TEXTO CITADO:
Friday, 29 de March de 2024 ISSN 1519-7670 - Ano 24 - nº 1281

Uma obra-prima que completa 35 anos

Antesdos tambores soarem na Casa Grande das Minas, num ambiente embalado pelo canto e a dança dos afro-descendentes, outro som, dos sinos, acompanhado de uma boa notícia, alegra o Natal de 1974, no Rio de Janeiro, da família do também cronista Josué Montello. O escritor anuncia aos mais próximos o encerramento dos trabalhos do último romance, Os tambores de São Luís.

Pelo êxito, a obra-prima garantiu espaço no exterior e no ano da publicação, em 1975. Meses depois saía uma segunda edição. Completa, neste final de década, 35 anos. Montello fez muito pelo Maranhão. E não apenas na literatura. Promoveu iniciativas valiosas, como a criação do Museu Histórico e Artístico do Maranhão e, como reitor da UFMA, por um ano, fez uma reforma eficiente; doou um acervo cultural à Casa que leva o seu nome etc.

A obra imortalizou o personagem Damião, negro de 80 anos de idade que sai alta hora da noite de sua residência, para o lado da Rua de São Pantaleão, esquina com Cajazeiras. Segue a pé. Não resiste e vai àquele terreiro, cheio de magia e mistério, para olhar o ritual que ali se realiza. Feliz por ouvir os tambores e apreciar a dança, o que lhe faz recordar a origem africana, caminha para o encontro familiar, lá na Gamboa (bairro).

O bater firme do sapato de Damião

O ano em que transcorre a história é 1915. Conta toda a saga da escravidão, com atrocidades e preconceito contra essa gente, que vinha de longe, para entregar o seu sangue e vida aos senhores escravocratas. Damião, negro alforriado, estudou, foi professor e solicitador, o que lhe dava direito de defender os seus de sua cor, nas instâncias competentes. Ao fazer o trajeto, passa em revista a história, com suas lendas e verdades, sobre São Luís.

PROBLEMA A RESOLVER:
Atualize o trecho do texto sobre Os tambores de São Luís que abre com as palavras contendo "Uma obra-prima que" e fecha com "seu nome etc.". Escreva-o de novo, colocando "obra-mestra" no lugar de "obra-prima".

DADOS DISPONÍVEIS:
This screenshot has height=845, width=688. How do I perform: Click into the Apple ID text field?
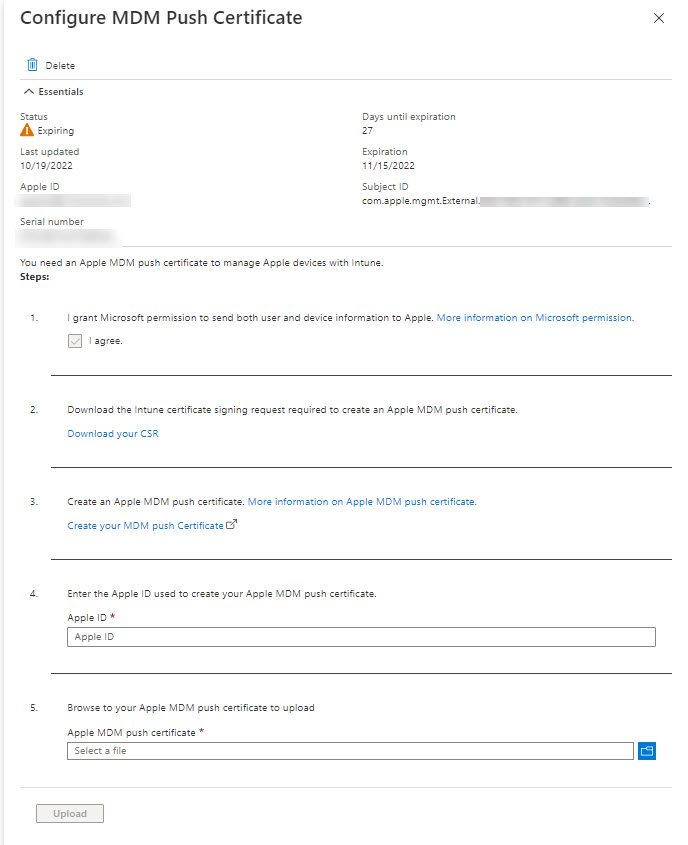pos(360,637)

SOLUÇÃO DO EXERCÍCIO:
Uma obra-mestra que completa 35 anos

Antesdos tambores soarem na Casa Grande das Minas, num ambiente embalado pelo canto e a dança dos afro-descendentes, outro som, dos sinos, acompanhado de uma boa notícia, alegra o Natal de 1974, no Rio de Janeiro, da família do também cronista Josué Montello. O escritor anuncia aos mais próximos o encerramento dos trabalhos do último romance, Os tambores de São Luís.

Pelo êxito, a obra-mestra garantiu espaço no exterior e no ano da publicação, em 1975. Meses depois saía uma segunda edição. Completa, neste final de década, 35 anos. Montello fez muito pelo Maranhão. E não apenas na literatura. Promoveu iniciativas valiosas, como a criação do Museu Histórico e Artístico do Maranhão e, como reitor da UFMA, por um ano, fez uma reforma eficiente; doou um acervo cultural à Casa que leva o seu nome etc.